● **The problem**: In the entries that follow, which lines hold the string "chart"? List them.

● **Stored items**:
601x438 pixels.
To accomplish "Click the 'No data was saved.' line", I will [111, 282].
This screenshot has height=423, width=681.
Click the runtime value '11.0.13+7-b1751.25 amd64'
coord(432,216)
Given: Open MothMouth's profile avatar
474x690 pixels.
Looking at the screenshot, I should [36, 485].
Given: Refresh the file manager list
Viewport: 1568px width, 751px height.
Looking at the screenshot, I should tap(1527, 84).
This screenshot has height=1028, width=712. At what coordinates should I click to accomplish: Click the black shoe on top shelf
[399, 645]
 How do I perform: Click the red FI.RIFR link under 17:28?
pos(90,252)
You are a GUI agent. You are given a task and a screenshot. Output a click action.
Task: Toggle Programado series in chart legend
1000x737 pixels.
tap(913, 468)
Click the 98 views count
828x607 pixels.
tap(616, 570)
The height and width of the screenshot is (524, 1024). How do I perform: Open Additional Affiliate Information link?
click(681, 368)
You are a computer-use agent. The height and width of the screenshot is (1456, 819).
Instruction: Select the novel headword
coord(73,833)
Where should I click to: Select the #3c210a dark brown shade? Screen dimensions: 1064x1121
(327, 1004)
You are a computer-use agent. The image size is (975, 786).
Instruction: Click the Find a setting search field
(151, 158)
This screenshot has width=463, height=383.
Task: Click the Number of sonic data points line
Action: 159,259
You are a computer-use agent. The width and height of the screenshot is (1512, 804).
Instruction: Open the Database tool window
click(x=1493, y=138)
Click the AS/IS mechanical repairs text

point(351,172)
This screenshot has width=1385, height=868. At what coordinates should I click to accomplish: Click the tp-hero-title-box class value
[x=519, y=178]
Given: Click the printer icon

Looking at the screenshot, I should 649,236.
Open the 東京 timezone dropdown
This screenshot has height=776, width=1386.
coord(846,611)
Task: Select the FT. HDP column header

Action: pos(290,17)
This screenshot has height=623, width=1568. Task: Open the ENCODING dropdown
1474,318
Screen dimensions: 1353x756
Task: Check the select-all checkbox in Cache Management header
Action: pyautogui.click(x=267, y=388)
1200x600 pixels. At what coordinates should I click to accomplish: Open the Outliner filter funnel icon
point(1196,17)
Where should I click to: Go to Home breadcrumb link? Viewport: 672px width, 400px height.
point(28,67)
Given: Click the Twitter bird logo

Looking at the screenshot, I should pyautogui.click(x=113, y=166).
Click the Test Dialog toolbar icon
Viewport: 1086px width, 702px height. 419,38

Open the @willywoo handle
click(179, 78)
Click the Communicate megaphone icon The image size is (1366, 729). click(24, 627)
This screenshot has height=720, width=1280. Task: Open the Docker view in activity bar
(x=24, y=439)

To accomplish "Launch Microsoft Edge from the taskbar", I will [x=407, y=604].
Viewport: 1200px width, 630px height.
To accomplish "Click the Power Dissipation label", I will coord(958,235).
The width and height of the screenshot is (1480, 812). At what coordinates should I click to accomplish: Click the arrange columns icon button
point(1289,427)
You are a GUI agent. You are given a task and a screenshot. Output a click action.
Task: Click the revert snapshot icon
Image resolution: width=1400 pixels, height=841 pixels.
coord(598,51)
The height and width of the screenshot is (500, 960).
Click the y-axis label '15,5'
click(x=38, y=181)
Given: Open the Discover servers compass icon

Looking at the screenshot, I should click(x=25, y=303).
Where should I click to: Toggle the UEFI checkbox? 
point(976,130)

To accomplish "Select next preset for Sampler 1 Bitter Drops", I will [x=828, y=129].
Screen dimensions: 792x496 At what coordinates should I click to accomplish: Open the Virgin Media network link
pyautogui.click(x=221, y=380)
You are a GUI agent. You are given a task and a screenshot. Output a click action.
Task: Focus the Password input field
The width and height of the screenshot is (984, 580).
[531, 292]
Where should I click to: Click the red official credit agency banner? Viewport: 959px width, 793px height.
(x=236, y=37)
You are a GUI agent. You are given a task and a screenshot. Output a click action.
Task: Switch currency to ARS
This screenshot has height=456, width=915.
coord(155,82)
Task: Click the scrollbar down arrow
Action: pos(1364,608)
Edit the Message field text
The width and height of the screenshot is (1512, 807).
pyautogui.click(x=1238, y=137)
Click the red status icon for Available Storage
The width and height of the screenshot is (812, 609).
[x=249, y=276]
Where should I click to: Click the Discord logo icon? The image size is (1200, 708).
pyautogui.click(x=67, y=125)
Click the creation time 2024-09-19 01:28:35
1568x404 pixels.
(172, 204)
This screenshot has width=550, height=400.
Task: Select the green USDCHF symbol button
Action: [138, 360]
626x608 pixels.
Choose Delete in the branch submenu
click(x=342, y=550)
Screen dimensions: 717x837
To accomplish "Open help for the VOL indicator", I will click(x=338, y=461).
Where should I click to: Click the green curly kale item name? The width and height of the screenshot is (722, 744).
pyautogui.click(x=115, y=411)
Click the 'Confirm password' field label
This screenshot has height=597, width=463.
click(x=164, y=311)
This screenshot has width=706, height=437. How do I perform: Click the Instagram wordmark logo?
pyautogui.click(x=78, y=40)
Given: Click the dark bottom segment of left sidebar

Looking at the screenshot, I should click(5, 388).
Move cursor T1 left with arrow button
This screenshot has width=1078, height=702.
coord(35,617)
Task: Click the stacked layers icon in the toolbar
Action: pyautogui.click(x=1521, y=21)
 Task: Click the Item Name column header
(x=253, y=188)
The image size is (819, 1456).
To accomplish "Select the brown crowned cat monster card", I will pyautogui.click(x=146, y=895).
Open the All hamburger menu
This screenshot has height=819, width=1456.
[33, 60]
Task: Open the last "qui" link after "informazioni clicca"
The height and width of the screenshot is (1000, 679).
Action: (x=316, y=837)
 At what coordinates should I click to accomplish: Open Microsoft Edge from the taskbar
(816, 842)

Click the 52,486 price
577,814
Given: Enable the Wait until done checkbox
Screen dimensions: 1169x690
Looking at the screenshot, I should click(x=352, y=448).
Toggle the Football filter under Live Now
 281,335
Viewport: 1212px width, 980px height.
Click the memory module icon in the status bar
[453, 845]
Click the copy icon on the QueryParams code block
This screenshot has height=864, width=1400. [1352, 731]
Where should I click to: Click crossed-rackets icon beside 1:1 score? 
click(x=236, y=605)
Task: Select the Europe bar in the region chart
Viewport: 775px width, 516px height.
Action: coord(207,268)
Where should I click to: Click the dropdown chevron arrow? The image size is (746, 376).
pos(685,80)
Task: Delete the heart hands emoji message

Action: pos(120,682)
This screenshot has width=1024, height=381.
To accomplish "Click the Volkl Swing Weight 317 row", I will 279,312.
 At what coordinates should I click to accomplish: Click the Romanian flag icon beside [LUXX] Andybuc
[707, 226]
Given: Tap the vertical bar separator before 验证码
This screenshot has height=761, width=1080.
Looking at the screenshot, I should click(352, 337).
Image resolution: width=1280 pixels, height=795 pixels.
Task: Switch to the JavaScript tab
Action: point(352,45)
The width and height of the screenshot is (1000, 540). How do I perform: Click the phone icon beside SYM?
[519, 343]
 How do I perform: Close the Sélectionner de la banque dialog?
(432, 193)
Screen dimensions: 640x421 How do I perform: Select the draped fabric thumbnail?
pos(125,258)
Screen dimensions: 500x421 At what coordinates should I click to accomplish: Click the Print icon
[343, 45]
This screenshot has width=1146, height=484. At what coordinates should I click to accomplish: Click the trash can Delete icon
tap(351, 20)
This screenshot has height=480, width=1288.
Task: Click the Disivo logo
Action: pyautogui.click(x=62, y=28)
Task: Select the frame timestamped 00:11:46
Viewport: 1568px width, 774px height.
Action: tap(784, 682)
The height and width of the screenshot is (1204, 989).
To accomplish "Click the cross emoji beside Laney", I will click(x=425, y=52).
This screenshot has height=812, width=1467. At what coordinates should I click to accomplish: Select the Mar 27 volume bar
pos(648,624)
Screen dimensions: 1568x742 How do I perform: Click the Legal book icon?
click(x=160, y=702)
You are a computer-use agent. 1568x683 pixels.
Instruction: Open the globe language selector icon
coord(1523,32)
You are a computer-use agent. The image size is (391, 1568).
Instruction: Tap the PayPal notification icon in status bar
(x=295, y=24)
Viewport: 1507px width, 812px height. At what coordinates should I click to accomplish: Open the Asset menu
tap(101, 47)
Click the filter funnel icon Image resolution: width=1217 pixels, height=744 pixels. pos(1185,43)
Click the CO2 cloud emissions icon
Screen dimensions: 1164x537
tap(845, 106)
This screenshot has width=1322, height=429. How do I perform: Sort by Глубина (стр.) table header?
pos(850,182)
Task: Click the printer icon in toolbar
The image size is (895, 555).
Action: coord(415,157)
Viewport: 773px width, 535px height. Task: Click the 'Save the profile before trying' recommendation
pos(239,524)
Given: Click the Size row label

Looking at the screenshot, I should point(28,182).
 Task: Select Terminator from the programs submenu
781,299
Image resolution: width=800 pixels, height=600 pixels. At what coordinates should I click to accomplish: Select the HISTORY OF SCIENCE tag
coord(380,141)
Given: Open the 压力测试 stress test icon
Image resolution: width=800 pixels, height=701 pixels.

● **Reply to the exercise**:
Task: Toggle Programado series in chart legend
Task: Select the Europe bar in the region chart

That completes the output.